Is there a trick to left shift a HL pair effeciently?

Technical questions regarding the XTC tools and programming with XMOS.
bearcat
Respected Member
Posts: 283
Joined: Fri Mar 19, 2010 4:49 am

Is there a trick to left shift a HL pair effeciently?

Post by bearcat »

I would really like to have a double register SHL instruction to be used after a MAC.
Can't find anything to do this without a brute force of maybe 3-4 instructions.

Any tricks? Miss something?


User avatar
segher
XCore Expert
Posts: 844
Joined: Sun Jul 11, 2010 1:31 am

Post by segher »

The "brute force" way is 5 insns, unless shifting by a multiple of 8 bits:
(input is H:L and N, output is H:L):

sub nn,bpw,N
shl H,H,N
shr t,L,nn
or H,H,t
shl L,L,n

If N is a constant, the SUB can be replaced by an LDC or left out if nn is okay for a SHRI.
xcc uses this sequence for constant shifts, and does a libcall for variable shifts (and that
libcall does way too much work).


Here's a neat 3-insn sequence (2 insns if N is fixed, in a loop for example):

mkmsk m,N
shl H,H,N
maccu H,L,m,L
richard
Respected Member
Posts: 318
Joined: Tue Dec 15, 2009 12:46 am

Post by richard »

segher wrote:sub nn,bpw,N
shl H,H,N
shr t,L,nn
or H,H,t
shl L,L,n
This doesn't work if the shift amount is greater than 32.
mkmsk m,N
shl H,H,N
maccu H,L,m,L
Very nice :D
User avatar
segher
XCore Expert
Posts: 844
Joined: Sun Jul 11, 2010 1:31 am

Post by segher »

richard wrote:
segher wrote:sub nn,bpw,N
shl H,H,N
shr t,L,nn
or H,H,t
shl L,L,n
This doesn't work if the shift amount is greater than 32.
True, but there is no good way to do that anyway. Well, actually it's easier
on xs1 than on most other cpus:

sub nn,bpw,N # this is not a single insn actually, no "sub from" on xs1
shl H,H,N
shr t,L,nn
or H,H,t
sub nn,N,bpw
shl t,L,nn
or H,H,t
shl L,L,n

(still better than the libcall, and works for all (unsigned) N).
mkmsk m,N
shl H,H,N
maccu H,L,m,L
[/quote]
This works for N in 0..bpw inclusive. Making it work for all N isn't trivial
unfortunately.
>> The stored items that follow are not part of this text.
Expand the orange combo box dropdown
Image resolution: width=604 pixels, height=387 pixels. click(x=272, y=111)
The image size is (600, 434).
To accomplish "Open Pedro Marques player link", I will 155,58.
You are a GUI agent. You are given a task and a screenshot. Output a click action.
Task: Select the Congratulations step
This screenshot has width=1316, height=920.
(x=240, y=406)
A "difference or zero" insn or a "mask select" insn would
help, but those don't exist.
Very nice :D
Glad you like it! Would you have more puzzles like this? :-)
bearcat
Respected Member
Posts: 283
Joined: Fri Mar 19, 2010 4:49 am

Post by bearcat »

Good idea with the shl and MACCU. I will have to scratch my head on that sequence a little more to reason it out.
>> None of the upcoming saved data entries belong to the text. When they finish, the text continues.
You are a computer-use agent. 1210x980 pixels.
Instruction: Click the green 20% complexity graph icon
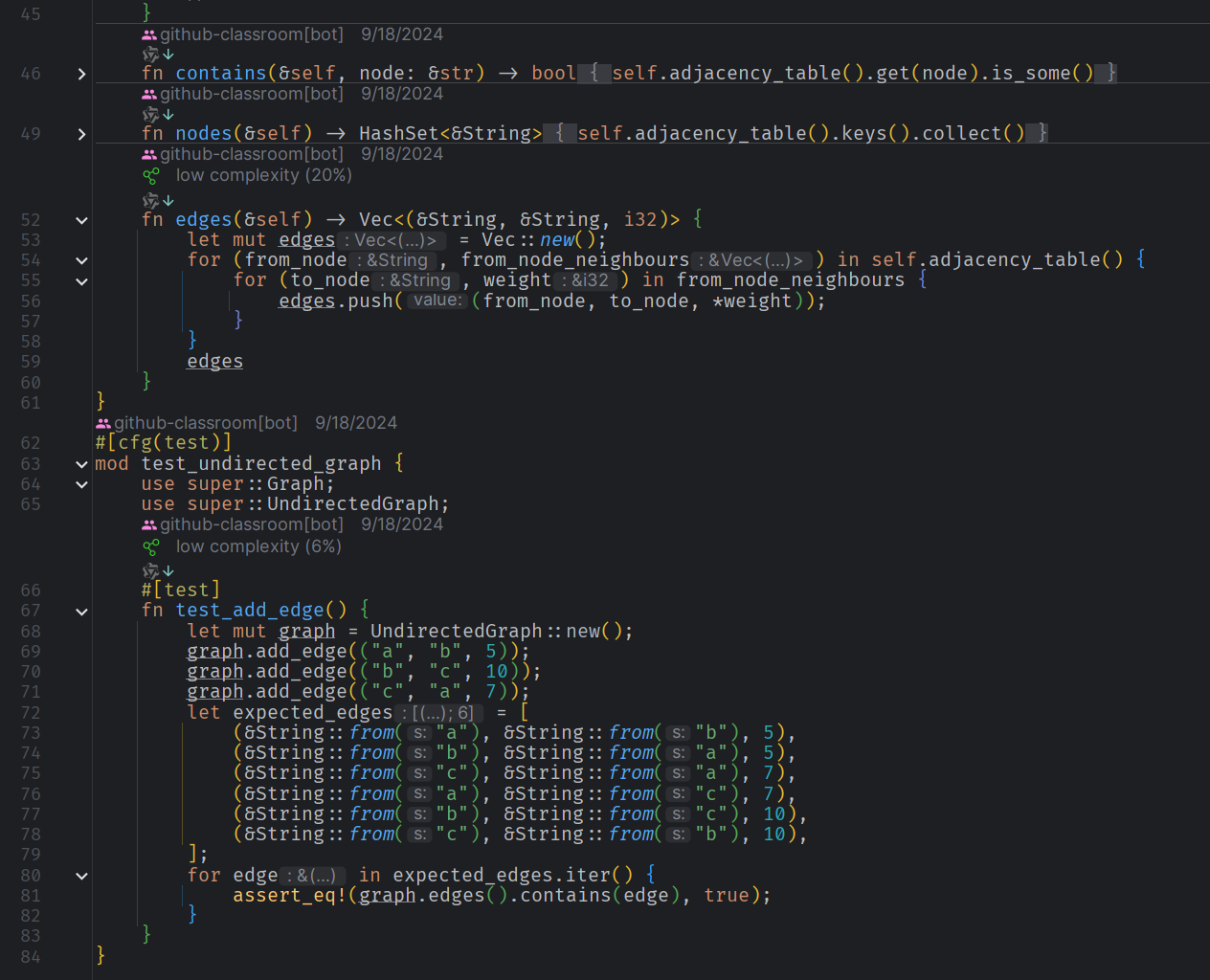(150, 176)
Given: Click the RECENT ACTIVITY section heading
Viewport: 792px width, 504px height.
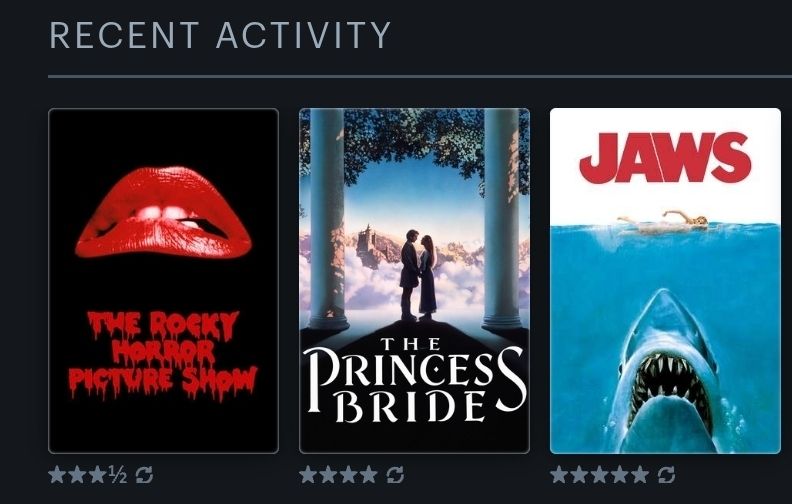Looking at the screenshot, I should point(220,35).
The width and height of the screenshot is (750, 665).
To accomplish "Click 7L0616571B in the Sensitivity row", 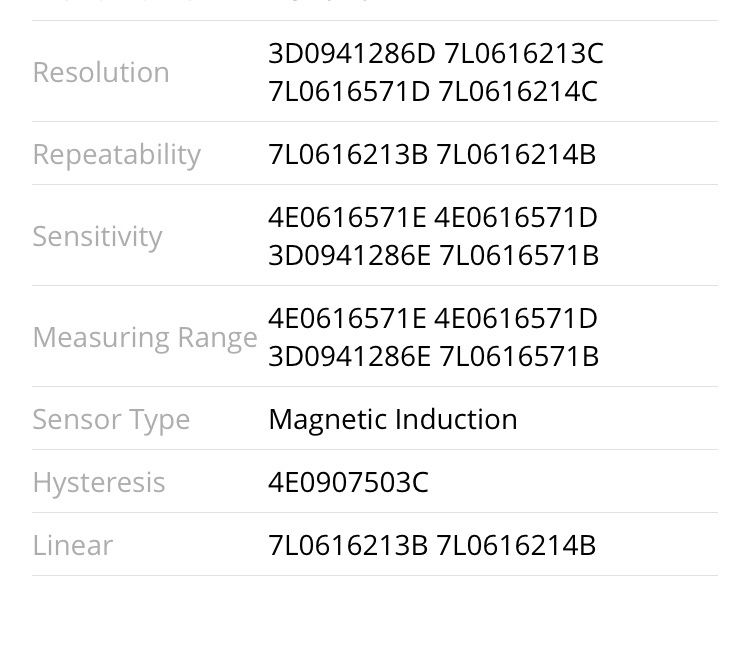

Making the mask prior to an IIR loop would work fine. Using a register based SHL would allow for different shifts.

For fixed point scaling in an IIR, needing to shift more than 11 posititions would be terrible. So that is not an issue in general.

Have to run some measurements to see if it's worth the extra instructions in an IIR, but two instructions is alot better than I thought possible.

Thanks all.
bearcat
Respected Member
Posts: 283
Joined: Fri Mar 19, 2010 4:49 am

Post by bearcat »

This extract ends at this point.